As was reported last week, Europe has suddenly found itself shocked, shocked, that the bond vigilantes decided to not pass go and go directly to the purgatory of the European core, in the form of the country that, at €1.5 trillion euros, has more debt than even Germany, but far more importantly, has a debt/GDP ratio of over 100%, and has the biggest amount of net notional CDS outstanding (not to mention that it has dominated Sigma X trading for the past several weeks). Italy. On Friday we explained why things are about to get really ugly for the boot as a flurry of bond auctions is now imminent. Which is why it was not surprising to read that tomorrow morning the European Council has called an emergency meeting "of top officials dealing with the euro zone debt crisis for Monday morning, reelecting [sic; we assume Reuters means reflecting] concern that the crisis could spread to Italy, the region's third largest economy." Newsflash: the crisis has spread to Italy. And it will only get worse at this point as Spain is largely ignored for now (until its own mortgage crisis starts making daily headlines like this one, however, where courtesy of the insolvent Cajas which are simply a GSE waiting to be nationalized, the can will be kicked down the road for at least 6-9 months ) and the vigilantes start dumping Italian debt and buying up every CDS available and related to Italy. "We can't go on for many more days like Friday," a senior ECB official said. "We're very worried about Italy." But, but, didn't Draghi just say Italy's banks will pass the second, "far more credible" stress test en masse?
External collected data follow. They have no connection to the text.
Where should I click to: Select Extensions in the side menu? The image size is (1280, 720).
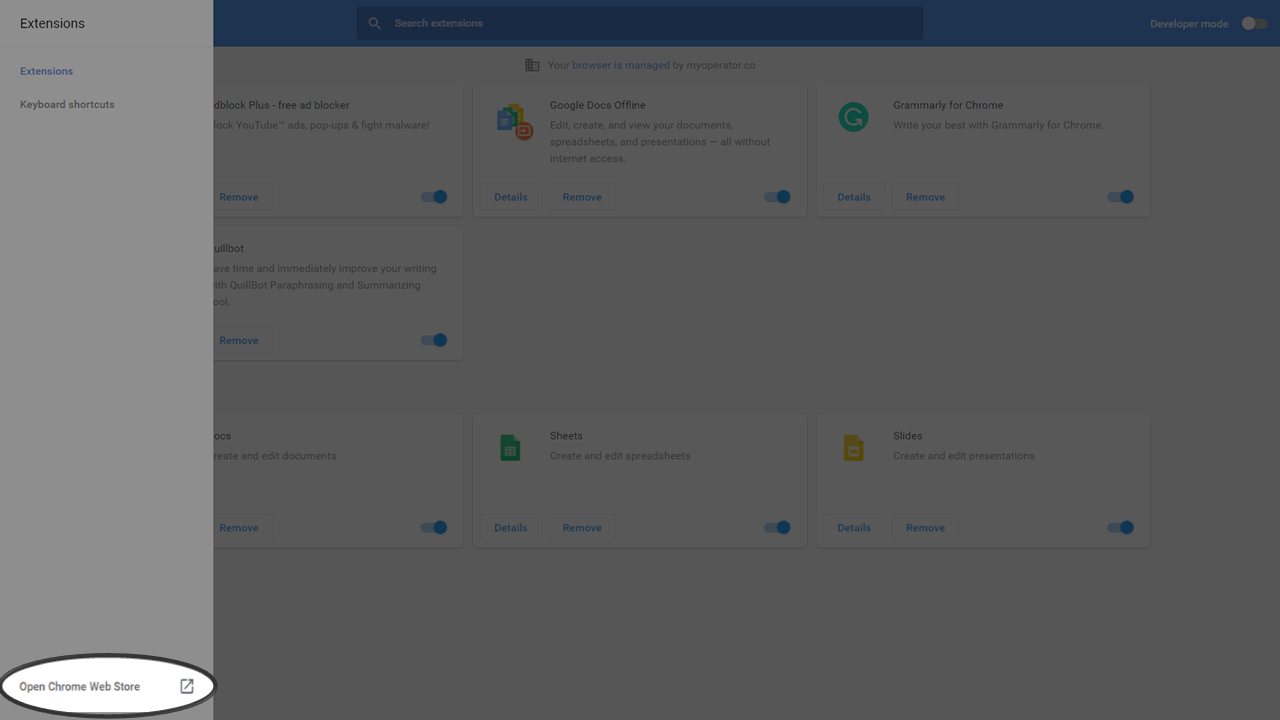tap(46, 71)

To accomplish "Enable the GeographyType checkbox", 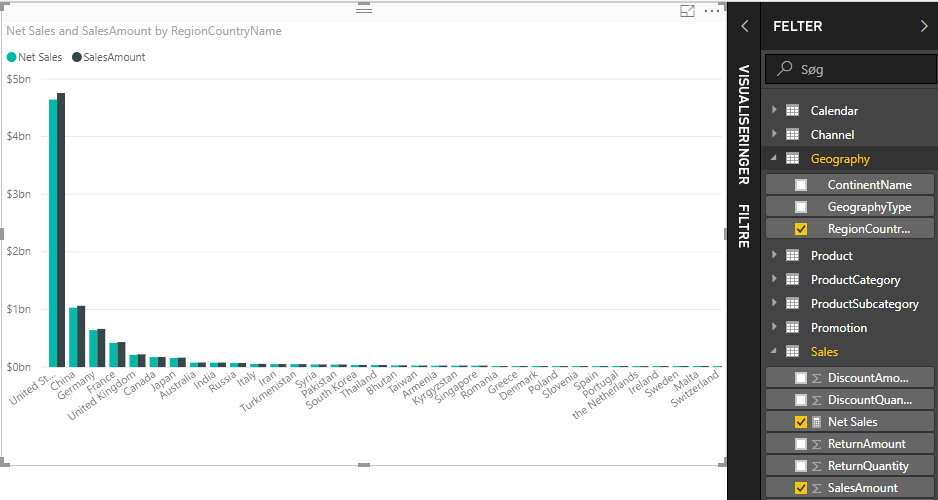I will (801, 207).
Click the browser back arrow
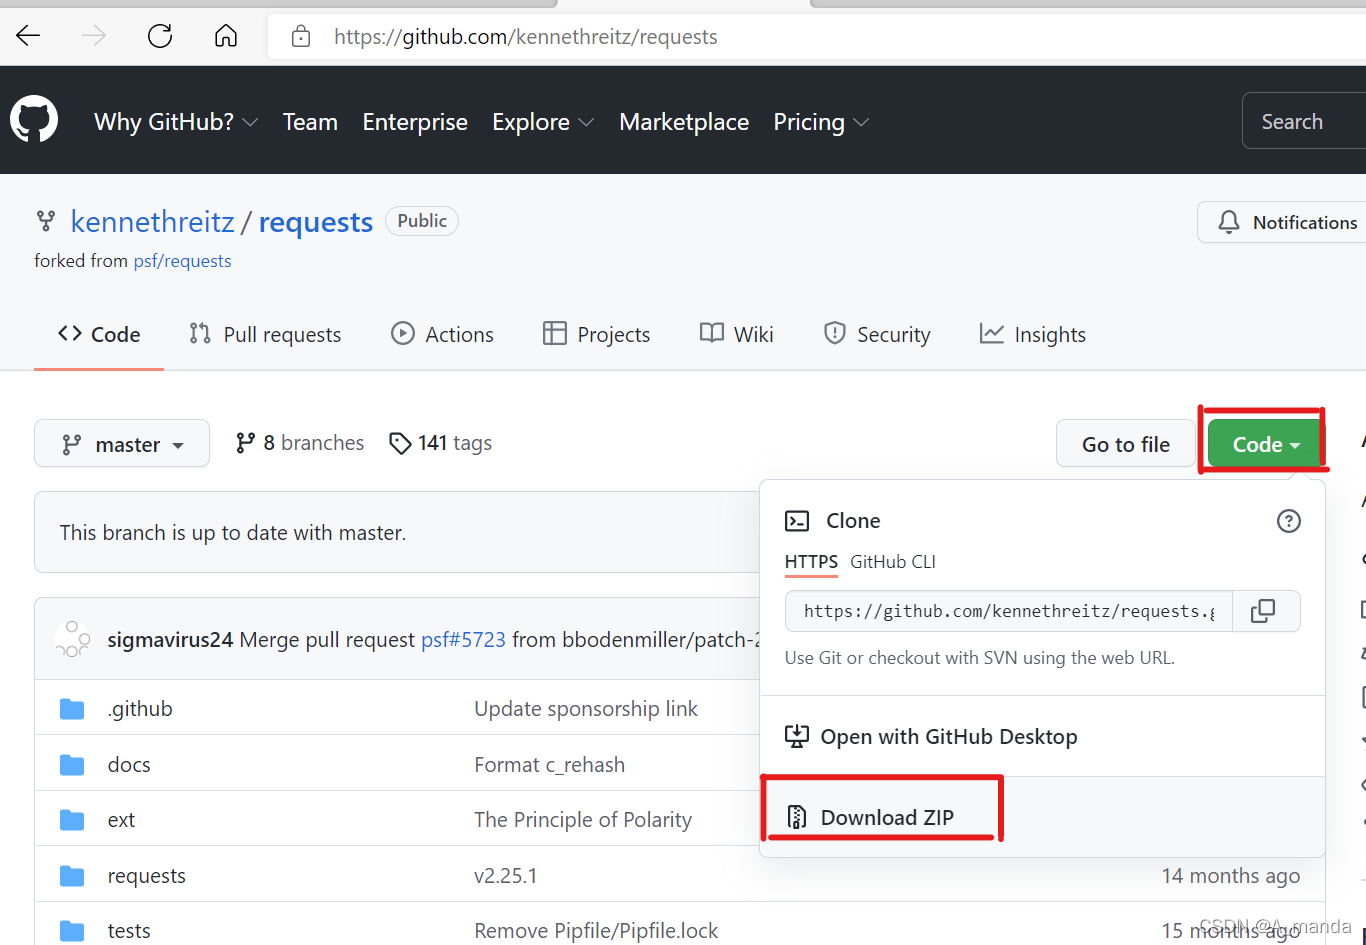This screenshot has width=1366, height=945. (28, 36)
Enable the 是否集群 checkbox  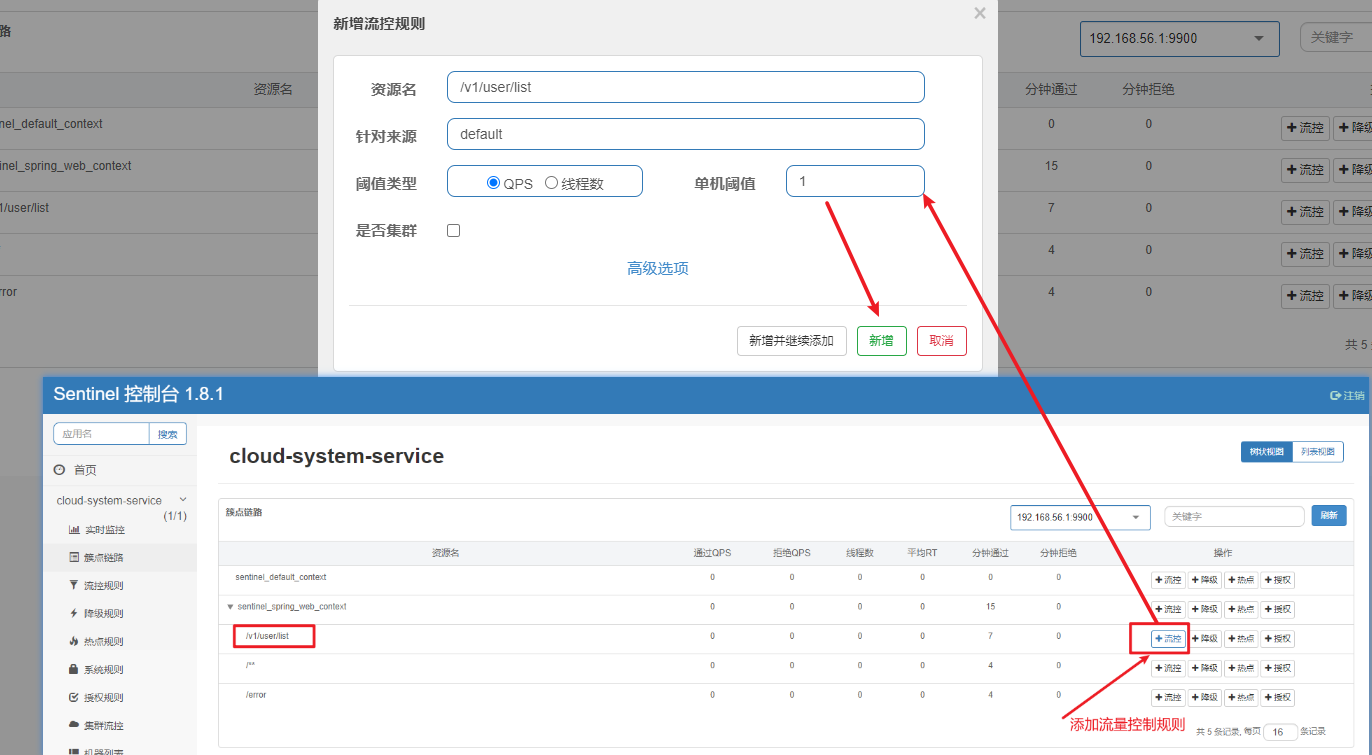click(453, 230)
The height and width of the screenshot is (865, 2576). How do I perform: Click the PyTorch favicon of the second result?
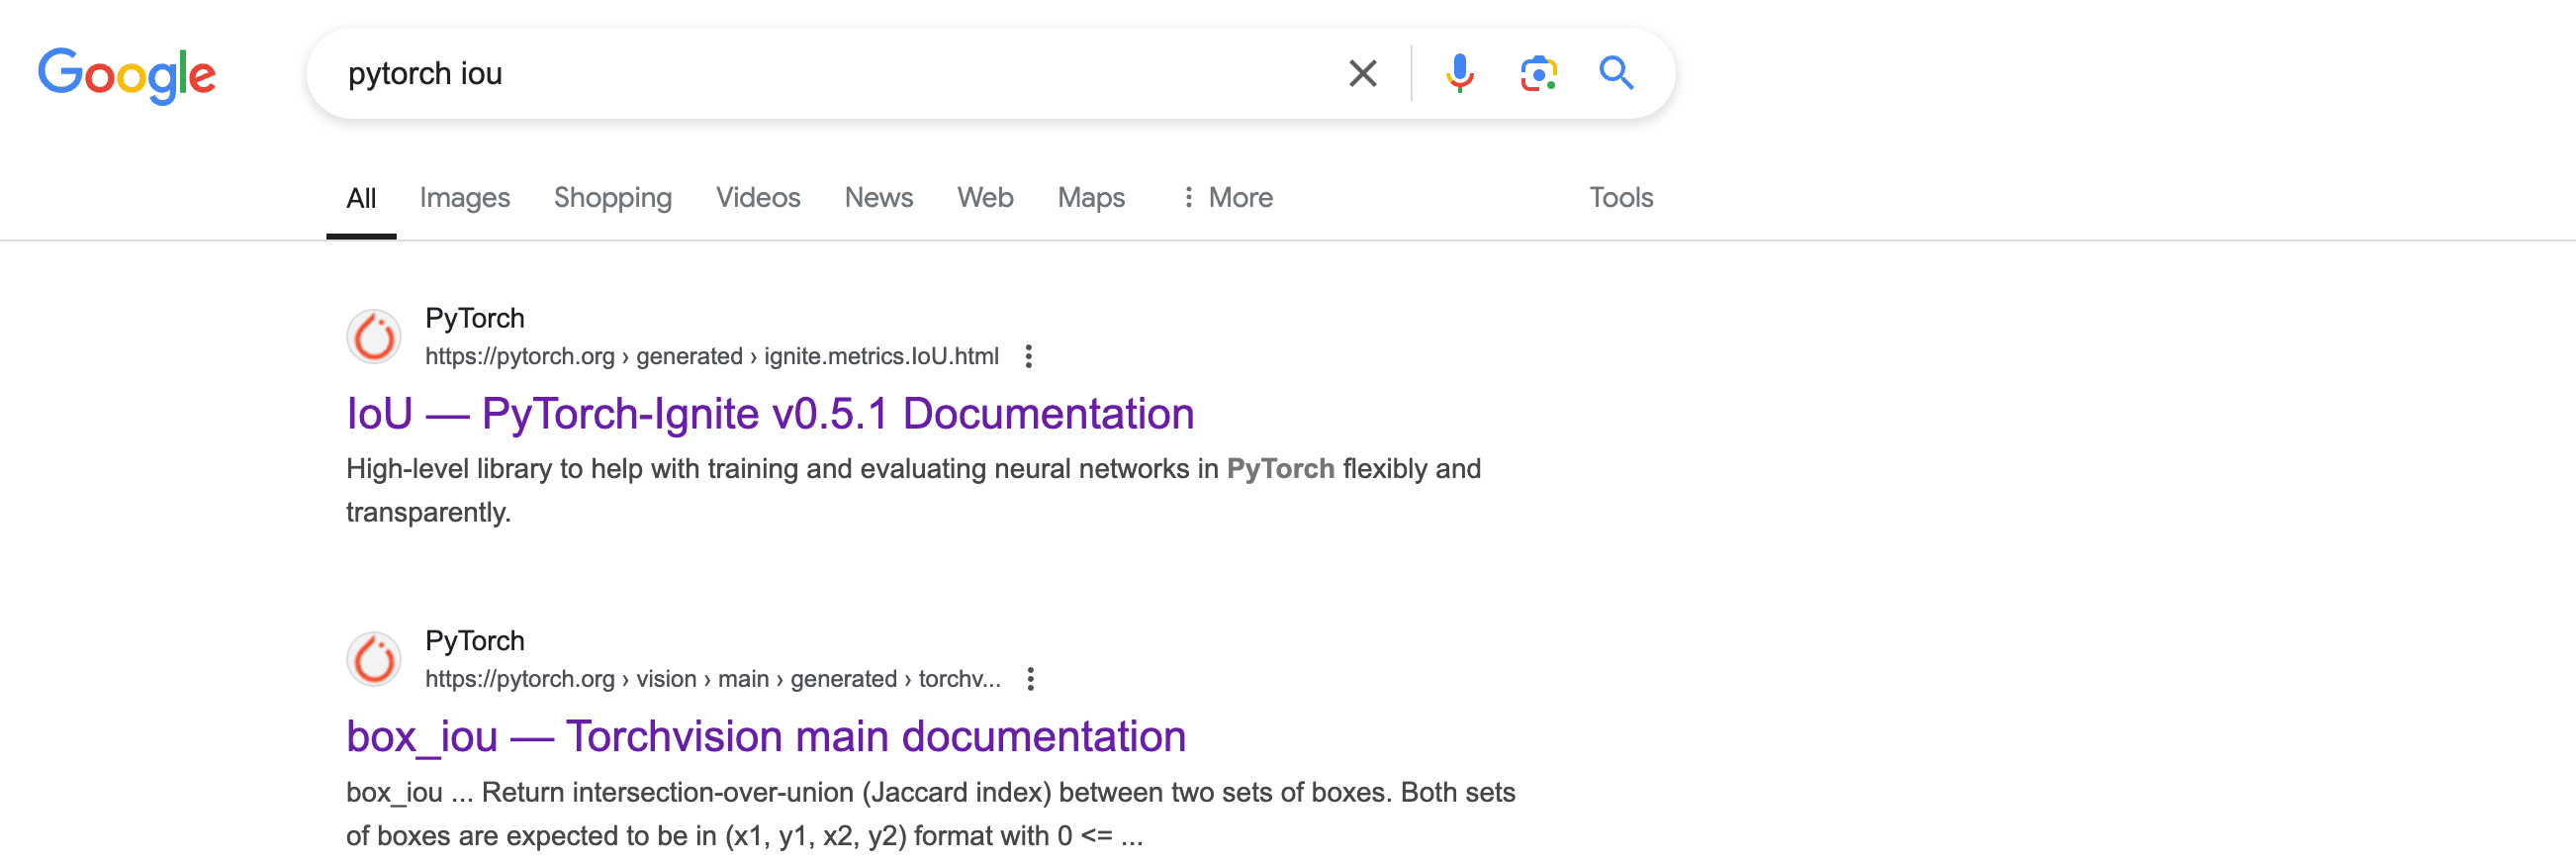(374, 659)
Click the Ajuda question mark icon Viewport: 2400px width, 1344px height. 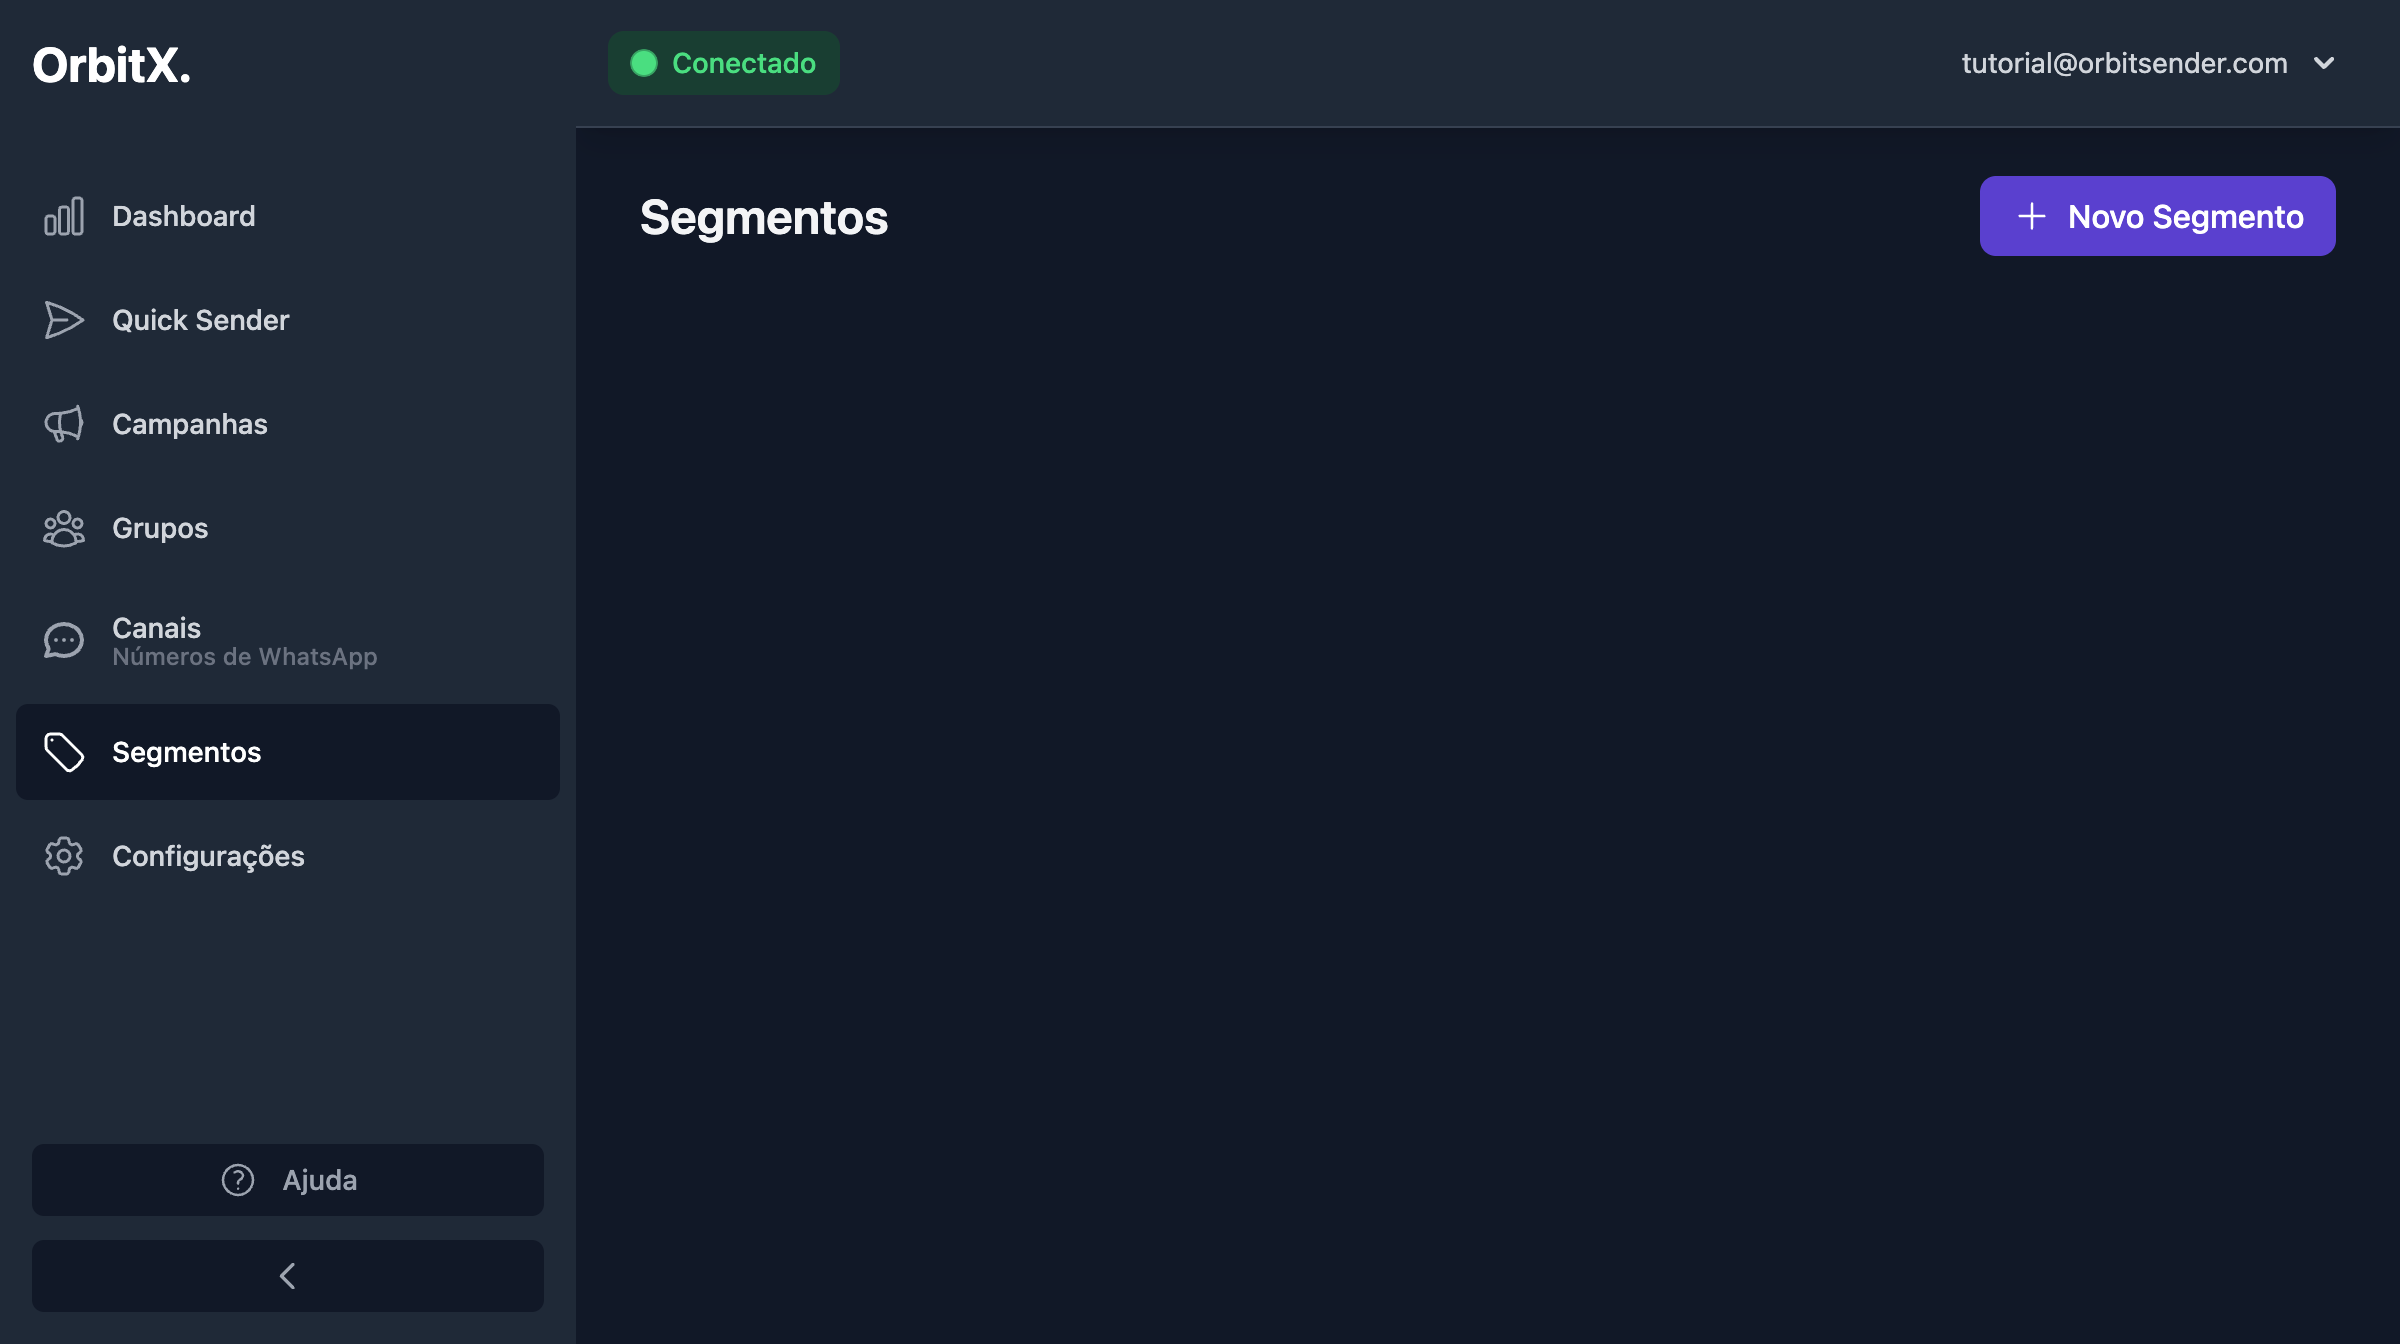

Welcome to the second, and final, part of the European insolvent dominoes contagion, the one which culminates with everyone bailing each other out... and the death of the euro currency of course.
As a reminder, this is the key chart that matters vis-a-vis Italy.
More from Reuters:
European Central Bank President Jean-Claude Trichet will attend the meeting along with Jean-Claude Juncker, chairman of the region's finance ministers, European Commission President Jose Manuel Barroso and Olli Rehn, the economic and monetary affairs commissioner, three official sources told Reuters.
The talks were organized after a sharp sell-off in Italian assets on Friday, which has increased fears that Italy, with the highest sovereign debt ratio relative to its economy in the euro zone after Greece, could be next to suffer in the crisis. A second international bailout of Greece will also be discussed.
We reported on the UniCredit collapse, but here it is again:
Shares in Italy's biggest bank, Unicredit Spa, fell 7.9 percent on Friday, partly because of worries about the results of stress tests of the health of European banks that will be released on July 15. The leading Italian stock index sank 3.5 percent.
The market pressure is due partly to Italy's high sovereign debt and sluggish economy, but also to concern that Prime Minister Silvio Berlusconi may be trying to undermine and even push out Finance Minister Giulio Tremonti, who has promoted deep spending cuts to control the budget deficit.
"We can't go on for many more days like Friday," a senior ECB official said. "We're very worried about Italy."
Greece or Italy? Pick one.
Monday's emergency meeting will precede a previously scheduled gathering of the euro zone's 17 finance ministers to discuss how to secure a contribution of private sector investors to the second bailout of Greece, as well as the results of the stress tests of 91 European banks.
Back to "square one."
A senior euro zone official told Reuters on Friday that rather than progress being made in the talks with the IIF, as IIF managing director Charles Dallara has said, all sides were close to being "back to square one."
Dallara will attend the meeting of euro zone finance ministers in Brussels on Monday.
Since the euro zone's debt crisis erupted last year, the region's rich governments have aimed to isolate it to Greece, Ireland and Portugal, which have signed up to bailouts totaling 273 billion euros -- a sum that is small compared to the financial resources of the zone as a whole.
Spain, commonly seen as the next potential domino in the crisis, has managed to retain its access to market funding through fiscal reforms. But because of the large sizes of the Spain and Italy, pressure on the euro zone would increase dramatically if those countries eventually needed financial assistance.
Actually make that square minus one. So as Europe scrambles to convince itself it is not insolvent, America is doing the same across the pond. And when everything comes crashing down, as it will, once again nobody "will have been able to predict any of this."